Il lunedì nero del Pd che risveglia Letta dal sogno

È durato poco, anzi, pochissimo l’entusiasmo nel Pd. Dopo la domenica vissuta infatti con il morale a mille causa sondaggio di Ipsos che per la prima volta in 40 mesi (tre anni e mezzo quasi) dava il Partito Democratico come prima forza italiana meglio di Lega e Fratelli d’Italia ecco che è arrivato il lunedì del risveglio dal sogno.

La prima sberla arrivava da Torino dove si erano tenute le Primarie per la scelta del candidato sindaco. E, al di là del risultato, quello che facevo sprofondare mezzo Nazareno era il dato dell’affluenza: 11641 votanti. In sostanza una miseria per una città da 900 mila abitanti dove la sinistra storicamente la fa da padrone e dove alle comunali 2016 Fassino prese 170 mila voti.

Ed è con questo pensiero che il segretario Letta si dirigeva in un circolo di quartiere di Roma per accompagnare il candidato per il Campidoglio, Roberto Gualtieri, nel suo tour in periferia al grido di «basta con la sinistra delle Ztl». Il problema è che al suo arrivo, tolti giornalisti, polizia in borghese, curiosi di passaggio i presenti erano meno di 50, per lo più pensionati.
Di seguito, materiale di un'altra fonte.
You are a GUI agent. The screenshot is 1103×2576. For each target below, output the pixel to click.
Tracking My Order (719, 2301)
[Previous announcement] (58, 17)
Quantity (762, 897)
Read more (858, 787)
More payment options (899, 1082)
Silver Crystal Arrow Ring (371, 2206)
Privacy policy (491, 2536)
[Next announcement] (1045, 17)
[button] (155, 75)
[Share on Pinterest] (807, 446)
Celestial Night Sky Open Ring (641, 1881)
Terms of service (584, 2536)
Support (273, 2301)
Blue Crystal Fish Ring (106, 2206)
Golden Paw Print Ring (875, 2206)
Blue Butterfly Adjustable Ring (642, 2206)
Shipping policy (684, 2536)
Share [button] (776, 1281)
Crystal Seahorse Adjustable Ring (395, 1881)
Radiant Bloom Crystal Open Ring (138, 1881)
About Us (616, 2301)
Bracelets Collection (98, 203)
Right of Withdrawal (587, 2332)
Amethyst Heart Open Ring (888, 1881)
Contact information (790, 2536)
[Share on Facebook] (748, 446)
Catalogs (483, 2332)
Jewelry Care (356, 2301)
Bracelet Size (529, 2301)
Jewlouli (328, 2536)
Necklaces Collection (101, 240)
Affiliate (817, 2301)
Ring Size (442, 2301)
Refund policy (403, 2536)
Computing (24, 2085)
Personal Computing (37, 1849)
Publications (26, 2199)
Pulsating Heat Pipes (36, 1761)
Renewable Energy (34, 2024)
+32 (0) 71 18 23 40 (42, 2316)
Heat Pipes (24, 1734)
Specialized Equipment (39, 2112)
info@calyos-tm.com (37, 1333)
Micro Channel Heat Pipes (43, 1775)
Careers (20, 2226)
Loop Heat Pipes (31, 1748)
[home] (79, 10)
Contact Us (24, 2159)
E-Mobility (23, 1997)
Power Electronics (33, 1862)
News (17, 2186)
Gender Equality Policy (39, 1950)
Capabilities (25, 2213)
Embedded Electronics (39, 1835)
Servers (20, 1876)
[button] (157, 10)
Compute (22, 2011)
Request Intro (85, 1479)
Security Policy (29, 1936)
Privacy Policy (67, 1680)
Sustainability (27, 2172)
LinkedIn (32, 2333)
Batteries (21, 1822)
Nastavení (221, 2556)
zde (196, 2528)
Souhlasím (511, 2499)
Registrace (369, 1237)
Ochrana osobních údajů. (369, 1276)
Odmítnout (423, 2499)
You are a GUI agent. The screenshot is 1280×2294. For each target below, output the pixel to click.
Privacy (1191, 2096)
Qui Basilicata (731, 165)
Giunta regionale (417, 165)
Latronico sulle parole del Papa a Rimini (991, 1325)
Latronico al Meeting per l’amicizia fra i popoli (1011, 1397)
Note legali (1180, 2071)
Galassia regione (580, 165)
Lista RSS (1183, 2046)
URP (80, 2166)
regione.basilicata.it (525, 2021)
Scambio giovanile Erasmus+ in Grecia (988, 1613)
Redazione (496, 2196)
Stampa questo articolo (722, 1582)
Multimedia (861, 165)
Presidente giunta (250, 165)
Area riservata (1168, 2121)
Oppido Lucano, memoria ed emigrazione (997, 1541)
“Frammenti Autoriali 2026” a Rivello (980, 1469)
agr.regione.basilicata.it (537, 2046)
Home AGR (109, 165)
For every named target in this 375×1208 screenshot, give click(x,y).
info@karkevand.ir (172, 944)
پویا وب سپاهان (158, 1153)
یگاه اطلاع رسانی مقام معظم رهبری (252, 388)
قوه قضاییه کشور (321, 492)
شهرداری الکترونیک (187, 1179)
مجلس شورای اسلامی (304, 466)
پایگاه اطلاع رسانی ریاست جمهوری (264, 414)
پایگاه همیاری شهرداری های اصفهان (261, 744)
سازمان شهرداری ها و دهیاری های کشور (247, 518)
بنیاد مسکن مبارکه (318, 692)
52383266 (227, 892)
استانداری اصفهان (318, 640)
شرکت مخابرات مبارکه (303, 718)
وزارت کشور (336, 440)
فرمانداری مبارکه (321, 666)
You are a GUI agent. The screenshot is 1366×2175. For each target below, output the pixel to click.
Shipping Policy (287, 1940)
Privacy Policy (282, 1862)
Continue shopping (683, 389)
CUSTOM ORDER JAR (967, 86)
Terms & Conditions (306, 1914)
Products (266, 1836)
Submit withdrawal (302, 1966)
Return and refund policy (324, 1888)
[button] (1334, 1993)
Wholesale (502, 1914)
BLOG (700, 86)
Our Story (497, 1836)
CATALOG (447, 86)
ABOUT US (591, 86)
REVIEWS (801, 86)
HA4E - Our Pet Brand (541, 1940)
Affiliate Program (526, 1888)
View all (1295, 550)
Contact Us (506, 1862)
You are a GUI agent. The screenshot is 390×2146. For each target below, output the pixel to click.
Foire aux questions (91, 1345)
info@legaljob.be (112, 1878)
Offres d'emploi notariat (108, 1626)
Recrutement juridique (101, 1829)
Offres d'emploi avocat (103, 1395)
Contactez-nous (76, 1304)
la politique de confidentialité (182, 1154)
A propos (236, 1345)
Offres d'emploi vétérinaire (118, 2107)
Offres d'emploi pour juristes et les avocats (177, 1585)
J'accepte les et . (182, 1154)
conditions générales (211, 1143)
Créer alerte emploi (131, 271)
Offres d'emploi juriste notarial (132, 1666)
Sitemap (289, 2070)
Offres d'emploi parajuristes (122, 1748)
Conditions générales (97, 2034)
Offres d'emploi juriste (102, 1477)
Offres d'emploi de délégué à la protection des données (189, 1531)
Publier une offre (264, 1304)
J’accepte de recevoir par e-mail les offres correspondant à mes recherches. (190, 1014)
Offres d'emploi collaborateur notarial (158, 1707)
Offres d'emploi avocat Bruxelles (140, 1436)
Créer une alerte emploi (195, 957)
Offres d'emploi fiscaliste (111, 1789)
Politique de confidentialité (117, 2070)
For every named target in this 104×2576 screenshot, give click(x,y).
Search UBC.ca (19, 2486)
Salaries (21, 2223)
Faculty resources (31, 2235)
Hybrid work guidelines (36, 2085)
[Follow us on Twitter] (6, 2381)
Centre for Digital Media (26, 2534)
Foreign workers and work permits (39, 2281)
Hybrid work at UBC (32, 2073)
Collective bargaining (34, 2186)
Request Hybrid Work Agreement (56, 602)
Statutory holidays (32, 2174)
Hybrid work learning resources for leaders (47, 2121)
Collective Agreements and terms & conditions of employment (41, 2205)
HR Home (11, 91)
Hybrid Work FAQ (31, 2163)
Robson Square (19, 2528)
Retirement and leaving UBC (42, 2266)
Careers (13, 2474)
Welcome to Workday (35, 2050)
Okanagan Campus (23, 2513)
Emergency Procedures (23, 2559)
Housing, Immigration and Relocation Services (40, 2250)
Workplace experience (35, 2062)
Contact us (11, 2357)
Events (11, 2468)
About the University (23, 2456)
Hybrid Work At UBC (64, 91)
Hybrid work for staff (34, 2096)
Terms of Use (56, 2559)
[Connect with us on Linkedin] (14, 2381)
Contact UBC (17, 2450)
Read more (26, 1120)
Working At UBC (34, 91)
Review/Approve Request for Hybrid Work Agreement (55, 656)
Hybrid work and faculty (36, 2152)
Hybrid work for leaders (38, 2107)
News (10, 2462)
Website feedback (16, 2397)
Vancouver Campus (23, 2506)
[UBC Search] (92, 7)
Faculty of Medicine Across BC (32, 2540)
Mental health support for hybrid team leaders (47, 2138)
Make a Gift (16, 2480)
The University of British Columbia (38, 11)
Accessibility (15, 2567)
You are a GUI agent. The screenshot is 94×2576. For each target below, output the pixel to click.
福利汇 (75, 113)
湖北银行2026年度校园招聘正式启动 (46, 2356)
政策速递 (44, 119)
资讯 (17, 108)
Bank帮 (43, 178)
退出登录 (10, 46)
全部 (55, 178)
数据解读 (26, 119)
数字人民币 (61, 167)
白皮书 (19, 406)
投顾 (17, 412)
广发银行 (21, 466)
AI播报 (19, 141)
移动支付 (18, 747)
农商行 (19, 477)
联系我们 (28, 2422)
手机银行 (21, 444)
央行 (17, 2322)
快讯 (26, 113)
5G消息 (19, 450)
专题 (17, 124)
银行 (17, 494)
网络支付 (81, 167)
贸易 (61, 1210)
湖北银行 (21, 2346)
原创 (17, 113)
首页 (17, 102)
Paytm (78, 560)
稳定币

Punto.

La difesa del Pd davanti ai primi due fiaschi di una giornata ancora lunga faceva sorridere. Per quanto riguarda Torino si faceva sapere che «meglio 11 mila a decidere che due-tre capi di partito» (che, detto dai principi delle «correnti» è roba da cabaret); e sul deserto di Tor Bella Monaca invece si spiegava che si trattava di un «incontro e non un comizio»…

La terza spallata arrivava in serata. L’abituale sondaggio del lunedì di Swg per il Tg de La7 riportava i numeri al loro posto: Lega primo partito, seguita da Fratelli d’Italia. Pd, terza forza in calo dello 0,3% negli ultimi 7 giorni.

Sono le 20.30. La giornata volge al termine. Il Pd, il suo segretario, i suoi elettori devono fare i conti di nuovo con la realtà, con grossi problemi e zero entusiasmo. Ius Soli, Ddl Zan, Tassa di Successione sono proposte che non hanno spostato una virgola e più passa il tempo più si stringe il cerchio sulle alleanze in vista delle amministrative e delle politiche. Una parte del Pd non vuole saperne di unirsi a Conte ed al M5S (e viceversa), in più i numeri parlano chiaro: anche unendo tutte le forze delle sinistra compresi Renzi e Calenda il centrosinistra è sotto di 4 punti rispetto al centrodestra. Senza Renzi e Calenda il distacco arriva al 10%.

Per risollevarsi mancano idee, i leader e lo spazio politico ormai da una parte occupato da Draghi con la sola Meloni e prendersi i vantaggi dell’essere all’opposizione. Il Pd è un pugile all’angolo che ha solo sognato per una domenica.